* _Required action 1_: According to the exhibition text, how many canvases are shown in the exhibition?
* _Required action 2_: Extend the exhibition text, starting right after its final sentence.

* _Page text_:
<<<<
Akila di yoney
Akila di yoney
Capitale wallah région
Mbolo #2
Werou waye
Akila di yoney Acrylic on canvas 160 x 130 cm 2017 © Kassou Seydou

Galerie Cécile Fakhoury is pleased to present Kings of the new cities, the first personal exhibition by the Kassou Seydou in Abidjan.

A script represented by a line unravels and rearranges under the artist’s brushes. Starting from the observation that all things are scripts and that a script is a distorted line, Kassou Seydou conceptualizes it through a reproduction of constant circular shapes. Poetic and similar to narration, the work of this Senegalese painter unveils his view of an altered and much more complex world. Through perceiving and pointing out its dysfunctions, Kassou Seydou exposes a disordered world using a warm color scheme and lively characters.

The artist consciousness is filled with references, symbols, esoteric signs, animals, spirits and fetishes. Stemming from his early childhood and frequent stays in Casamance, this mystical aspect inspired his reflection and gaze on society. Deeply connected to the land and his origins, Kassou Seydou’s approach puts nature and more specifically agriculture at the heart of a harmonious functioning of society. Source of dissatisfaction, frustration, and conflict, the process of resources depletion and the growing structural inequalities are recurrent observations. To Kassou Seydou’s mind, it is critical to put humans and nature at the core of our concerns, and economy at their service. Caring for the land, sharing, and equity are values he advocates for in each of his pieces.

Through the 13 canvases presented in this exhibition, we are immersed in the artist’s allegorical and expressive world. The tensions and alterations we find in his characters suggest a critique of society, while the attributes, emblems, and representations of various fetishes attest to a strong faith in humanity and its traditions.
>>>>
* _Entries shown_:
<<<<
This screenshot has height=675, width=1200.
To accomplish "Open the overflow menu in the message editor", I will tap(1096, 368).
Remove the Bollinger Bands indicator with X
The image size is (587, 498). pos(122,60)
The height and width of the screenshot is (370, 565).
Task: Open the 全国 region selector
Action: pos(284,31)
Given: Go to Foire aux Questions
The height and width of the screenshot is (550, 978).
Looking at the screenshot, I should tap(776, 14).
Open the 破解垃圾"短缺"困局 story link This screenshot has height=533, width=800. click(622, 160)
>>>>
<<<<
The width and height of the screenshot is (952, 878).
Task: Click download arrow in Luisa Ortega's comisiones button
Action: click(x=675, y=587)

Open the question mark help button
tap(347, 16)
>>>>
* _Output 1_: 13 canvases.

* _Output 2_:
The diptych Capitale wallah région (Capitale or  region) depicts this duality between urbanity and rurality. We witness the autopsy of two individuals and their preoccupations. In the center of their abdomens, symbols express their priorities. For the rural man, it concerns agricultural machinery, earth, livestock, rain or wintering. For the urban man, it relates to electricity, running water, consumption acts or moments in society such as meals. These symptomatic observations of our contemporary world lead us to ponder; despite sufficient global resources and unprecedented technological achievements, how is it that humanity is failing to provide sustenance, clothing, lodging, medical care and the necessary potentialities for its accomplishment to each individual?

This elementary reflection reverberates through him like an emergency. He observes his environment using a leitmotiv: defining and highlighting the best in all things. Kassou Seydou’s ideology advocates for living in harmony with oneself and our environment, which to him is the only way to achieve harmony with others. Regardless of how diverse our societies, religions, cultures or traditions are, through their actions, humans must tolerate, accept, and benevolently observe this multifarious world. The recurrence of nature’s fertile symbols such as vegetation, religious signs like the cross or the crescent, and animals like the goat or the caiman, takes us back to the importance of the customs forged by humans throughout the centuries and the role of culture in world equilibrium.

A society needs culture to develop and progress. Intrinsically it serves the education of man, the dissemination of knowledge, and nation building. A vital component of a dynamic society, culture is expressed through the way we tell stories, celebrate, reminisce the past, entertain ourselves and envision the future. It is this creative expression that allows humans to define themselves and see the world through the eyes of others that Kassou Seydou presents in this exhibition.